They didn't have to speak, not when they were like this. She knew this was when he meant for them to combine, and he'd created a sort of focus with their joined hands, a highway through which their combined powers could be driven, cast through, and made into wind-ice and ice-wind, the creation of which Hans wrested total control and Elsa allowed it because, for the time being, he was the mad creator, the artist driven to make. She leant her power to him, and as she felt him draw her power like an inhale for his use, she gasped – the mixture of feeling him draw on that quality which was most hers, the tenuous trust required to allow it, and the exhilaration of vulnerability overcame her and she closed her eyes; his jawline, then his lips, came to brush her temple – it was a gesture of recognition, of affection, of acknowledgement - and their breathing mingled and aligned, their chests brushing, faint and alluring, with each intake.

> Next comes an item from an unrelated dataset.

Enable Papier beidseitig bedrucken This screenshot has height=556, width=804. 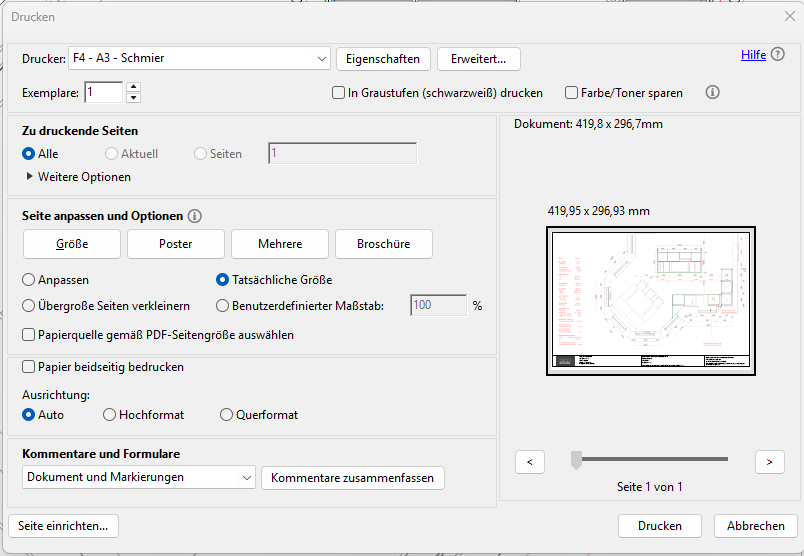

Then she felt him begin. She felt him become wildly focused and voraciously alive as he combined their powers, mixed them together, blending, creating, and despite being overcome with the heady sensation, she had to see. Opening her eyes, the first thing she noticed was Hans, the intensity of his gaze past their hands towards his making, the delicate furrow in his brow and the taught jaw, the diagonal tendon in his neck, superimposed with tension – she'd never seen him so serious, so focused, so intent. The wind and snow and ice were driven outward from them at his direction into the physical; shapes that resembled the intricate formation of frost, yet without the perfect symmetry of normal frost formation; his creations had an asymmetry that belied itself, that were evocative of symmetry but beguilingly unbalanced, the angles carefully positioned to be refractive of light in a way that reflected a myriad of colors, the shapes loosely resembling those of wondrous formations of precious, elaborate crystalline figures deep within the earth, yet with a culture about them, the touch of the human, of humanity. They became surrounded by Hans' creations, as if they hung suspended in the midst of a carriage-sized geode, sculpted by man, made of ice and wind.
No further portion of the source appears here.